Task brief ▸
Of the records that follow, copy only the lines from the line containing "Click the https://www.love.org.hk URL text" to the line containing "Screen dimensions: 1568x710", both included, exactly as written.

Supplied records ▸

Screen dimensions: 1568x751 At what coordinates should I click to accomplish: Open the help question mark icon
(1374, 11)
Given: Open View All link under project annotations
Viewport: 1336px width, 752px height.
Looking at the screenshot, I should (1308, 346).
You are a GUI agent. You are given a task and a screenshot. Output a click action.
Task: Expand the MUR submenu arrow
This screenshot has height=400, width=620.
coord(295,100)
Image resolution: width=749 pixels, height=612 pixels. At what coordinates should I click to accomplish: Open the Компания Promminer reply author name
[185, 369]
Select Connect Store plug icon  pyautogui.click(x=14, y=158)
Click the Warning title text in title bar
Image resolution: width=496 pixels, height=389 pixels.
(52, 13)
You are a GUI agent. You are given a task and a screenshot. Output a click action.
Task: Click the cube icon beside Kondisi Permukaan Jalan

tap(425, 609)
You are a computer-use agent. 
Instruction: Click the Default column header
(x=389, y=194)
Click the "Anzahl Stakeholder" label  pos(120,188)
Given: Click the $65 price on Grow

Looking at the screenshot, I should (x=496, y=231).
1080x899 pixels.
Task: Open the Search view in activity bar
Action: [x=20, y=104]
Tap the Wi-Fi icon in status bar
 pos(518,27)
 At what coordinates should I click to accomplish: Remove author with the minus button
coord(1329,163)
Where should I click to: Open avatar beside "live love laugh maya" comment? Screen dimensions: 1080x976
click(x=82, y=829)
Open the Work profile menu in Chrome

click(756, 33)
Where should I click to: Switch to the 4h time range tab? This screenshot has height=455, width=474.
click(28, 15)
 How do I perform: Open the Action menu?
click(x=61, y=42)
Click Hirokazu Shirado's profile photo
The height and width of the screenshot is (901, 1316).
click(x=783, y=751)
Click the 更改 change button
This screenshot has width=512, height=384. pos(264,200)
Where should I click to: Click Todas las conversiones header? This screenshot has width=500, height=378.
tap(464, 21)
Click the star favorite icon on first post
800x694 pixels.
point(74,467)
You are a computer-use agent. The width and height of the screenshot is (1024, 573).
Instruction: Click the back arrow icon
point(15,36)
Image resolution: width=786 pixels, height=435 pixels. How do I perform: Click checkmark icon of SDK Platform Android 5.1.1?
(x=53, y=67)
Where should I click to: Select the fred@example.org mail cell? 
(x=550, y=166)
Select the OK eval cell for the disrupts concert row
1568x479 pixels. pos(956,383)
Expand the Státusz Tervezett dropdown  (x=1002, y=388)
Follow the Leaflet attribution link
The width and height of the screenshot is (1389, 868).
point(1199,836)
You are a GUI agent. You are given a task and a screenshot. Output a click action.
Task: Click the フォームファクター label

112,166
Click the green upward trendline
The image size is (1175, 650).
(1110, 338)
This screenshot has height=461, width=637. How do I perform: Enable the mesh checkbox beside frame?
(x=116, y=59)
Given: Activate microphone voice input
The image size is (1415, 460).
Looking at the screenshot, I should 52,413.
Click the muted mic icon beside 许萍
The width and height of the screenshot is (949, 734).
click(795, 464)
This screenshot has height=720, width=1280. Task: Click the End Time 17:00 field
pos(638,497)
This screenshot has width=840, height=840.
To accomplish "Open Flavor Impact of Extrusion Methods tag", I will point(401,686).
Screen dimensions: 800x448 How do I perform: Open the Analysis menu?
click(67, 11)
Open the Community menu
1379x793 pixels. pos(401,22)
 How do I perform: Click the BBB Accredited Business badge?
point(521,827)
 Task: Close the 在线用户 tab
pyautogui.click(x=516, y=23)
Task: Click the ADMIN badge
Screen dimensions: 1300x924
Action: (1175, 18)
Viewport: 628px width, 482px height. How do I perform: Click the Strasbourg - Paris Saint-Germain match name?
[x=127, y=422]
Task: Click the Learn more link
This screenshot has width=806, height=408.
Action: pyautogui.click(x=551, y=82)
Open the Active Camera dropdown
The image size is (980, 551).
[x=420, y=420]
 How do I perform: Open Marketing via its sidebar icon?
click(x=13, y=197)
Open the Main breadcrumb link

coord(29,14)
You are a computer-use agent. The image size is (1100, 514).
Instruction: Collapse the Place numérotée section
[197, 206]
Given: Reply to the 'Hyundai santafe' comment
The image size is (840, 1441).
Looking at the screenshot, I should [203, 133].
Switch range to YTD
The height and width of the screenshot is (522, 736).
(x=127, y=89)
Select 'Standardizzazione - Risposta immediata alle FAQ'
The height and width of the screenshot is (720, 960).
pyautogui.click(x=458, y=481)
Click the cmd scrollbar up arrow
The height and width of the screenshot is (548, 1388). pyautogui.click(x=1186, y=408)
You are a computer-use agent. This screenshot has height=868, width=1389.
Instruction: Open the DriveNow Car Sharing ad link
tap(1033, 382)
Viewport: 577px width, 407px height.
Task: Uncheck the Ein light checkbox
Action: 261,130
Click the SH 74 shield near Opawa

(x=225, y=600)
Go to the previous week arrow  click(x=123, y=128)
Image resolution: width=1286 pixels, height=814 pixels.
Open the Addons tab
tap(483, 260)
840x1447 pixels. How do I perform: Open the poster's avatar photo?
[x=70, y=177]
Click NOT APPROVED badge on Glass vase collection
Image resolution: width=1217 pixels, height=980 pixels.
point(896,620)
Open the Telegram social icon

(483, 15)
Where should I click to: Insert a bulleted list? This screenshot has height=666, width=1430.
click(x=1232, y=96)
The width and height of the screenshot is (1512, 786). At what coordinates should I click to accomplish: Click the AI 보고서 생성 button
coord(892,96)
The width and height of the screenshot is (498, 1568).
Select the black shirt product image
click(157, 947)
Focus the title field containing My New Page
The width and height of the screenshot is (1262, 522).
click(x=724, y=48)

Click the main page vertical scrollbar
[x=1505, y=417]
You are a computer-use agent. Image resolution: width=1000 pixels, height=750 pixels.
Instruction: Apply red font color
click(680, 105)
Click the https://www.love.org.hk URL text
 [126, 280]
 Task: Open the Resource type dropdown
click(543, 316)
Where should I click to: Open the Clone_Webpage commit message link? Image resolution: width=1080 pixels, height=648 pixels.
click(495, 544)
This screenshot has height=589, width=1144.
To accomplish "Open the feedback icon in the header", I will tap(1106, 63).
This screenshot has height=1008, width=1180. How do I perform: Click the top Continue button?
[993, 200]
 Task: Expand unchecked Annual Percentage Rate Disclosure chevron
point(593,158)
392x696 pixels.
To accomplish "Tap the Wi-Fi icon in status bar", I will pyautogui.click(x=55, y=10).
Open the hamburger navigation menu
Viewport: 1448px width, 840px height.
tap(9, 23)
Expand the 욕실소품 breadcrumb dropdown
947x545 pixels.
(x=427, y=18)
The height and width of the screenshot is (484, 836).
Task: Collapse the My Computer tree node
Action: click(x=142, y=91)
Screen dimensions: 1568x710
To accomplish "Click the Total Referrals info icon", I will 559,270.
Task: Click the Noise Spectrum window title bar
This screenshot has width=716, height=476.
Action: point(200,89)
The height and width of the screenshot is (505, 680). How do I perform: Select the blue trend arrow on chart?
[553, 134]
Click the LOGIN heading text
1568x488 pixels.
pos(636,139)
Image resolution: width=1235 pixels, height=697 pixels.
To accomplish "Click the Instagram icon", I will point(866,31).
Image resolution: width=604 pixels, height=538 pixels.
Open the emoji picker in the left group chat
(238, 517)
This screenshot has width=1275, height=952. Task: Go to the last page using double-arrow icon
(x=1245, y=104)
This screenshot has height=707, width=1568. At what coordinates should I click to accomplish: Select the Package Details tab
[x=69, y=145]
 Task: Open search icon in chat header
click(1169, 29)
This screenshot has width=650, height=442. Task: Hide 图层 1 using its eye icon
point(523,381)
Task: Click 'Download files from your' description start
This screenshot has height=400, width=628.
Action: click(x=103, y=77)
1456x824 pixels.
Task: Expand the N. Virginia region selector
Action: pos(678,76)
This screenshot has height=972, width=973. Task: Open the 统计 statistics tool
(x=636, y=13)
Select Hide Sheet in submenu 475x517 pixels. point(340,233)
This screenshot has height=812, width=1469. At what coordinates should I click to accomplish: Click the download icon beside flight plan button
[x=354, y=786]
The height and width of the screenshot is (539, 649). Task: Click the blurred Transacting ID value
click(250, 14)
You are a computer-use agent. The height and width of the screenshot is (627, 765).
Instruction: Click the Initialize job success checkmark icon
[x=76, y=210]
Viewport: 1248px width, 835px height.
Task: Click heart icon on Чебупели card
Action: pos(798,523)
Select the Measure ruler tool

Result of this task ▸
Click the https://www.love.org.hk URL text
 [126, 280]
 Task: Open the Resource type dropdown
click(543, 316)
Where should I click to: Open the Clone_Webpage commit message link? Image resolution: width=1080 pixels, height=648 pixels.
click(495, 544)
This screenshot has height=589, width=1144.
To accomplish "Open the feedback icon in the header", I will tap(1106, 63).
This screenshot has height=1008, width=1180. How do I perform: Click the top Continue button?
[993, 200]
 Task: Expand unchecked Annual Percentage Rate Disclosure chevron
point(593,158)
392x696 pixels.
To accomplish "Tap the Wi-Fi icon in status bar", I will pyautogui.click(x=55, y=10).
Open the hamburger navigation menu
Viewport: 1448px width, 840px height.
tap(9, 23)
Expand the 욕실소품 breadcrumb dropdown
947x545 pixels.
(x=427, y=18)
The height and width of the screenshot is (484, 836).
Task: Collapse the My Computer tree node
Action: click(x=142, y=91)
Screen dimensions: 1568x710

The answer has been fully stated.